Kirk Cameron, star of stage and screen, is headed to the Trinity Broadcasting Network with a new show called One on One which he describes as a sort of Christian spin on Comedians in Cars Getting Coffee in a way that’s at least candid, if a little cynical.
“I loved how Jerry Seinfeld would take some of these guests out of the studio and they would go get some coffee in his show, and Kevin Hart would do the same thing with his show, and James Corden has lots of fun taking his guests out. So I thought, I’m going to try a one on one competition with everybody,” Cameron told the Christian Post.
But this being TBN, the subject will not be cars or karaoke, but instead to seek to “remind people that when we get in partnership with God, and we do things His way, we can solve the world’s problems and we can bring people to a real relationship with God, which will bring them the peace and the joy that they’re looking for.”
Wait, a whole platform devoted to getting celebrities and public figures to talk about their faith journeys in an authentic, honest context? Impossible. It’ll never work. There’s no market for it.

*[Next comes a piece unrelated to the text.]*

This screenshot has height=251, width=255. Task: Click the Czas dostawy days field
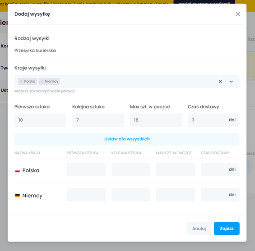pos(213,120)
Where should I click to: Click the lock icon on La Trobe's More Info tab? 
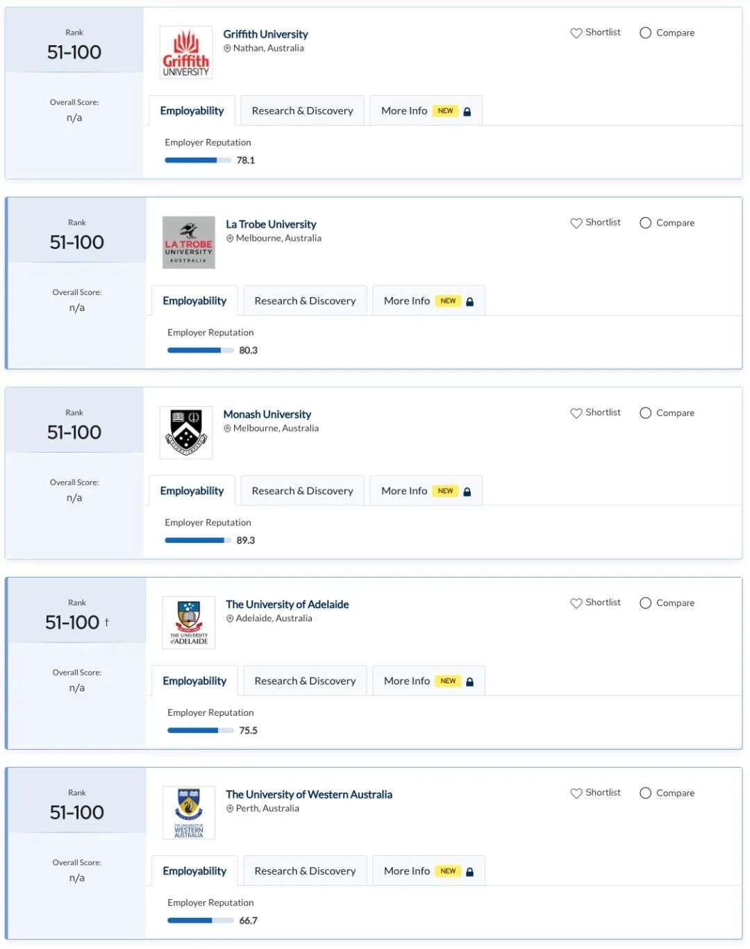[470, 301]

Among Cameron’s celebrity guests are Duck Dynasty‘s Phil Robertson, former MLB players the Benham brothers, Christian filmmakers the Kendrick brothers, conservative pundit Eric Metaxas and Cameron’s sister Candance Cameron Bure.
“We can turn on the news or read our news feed through social media, and just everybody’s fighting about something, whether it’s the Democrats fighting with the Republicans, or it’s the Democrats fighting against each other,” he explained. “We can talk all about racism, and we can talk all about gender identity and there’s so much of that, all the time that I wanted to make a show that was positive, that was hopeful, that was refreshing.”
Should be pretty easy to avoid talking about racism when none of your announced guests are black. Thursday nights on TBN, everyone.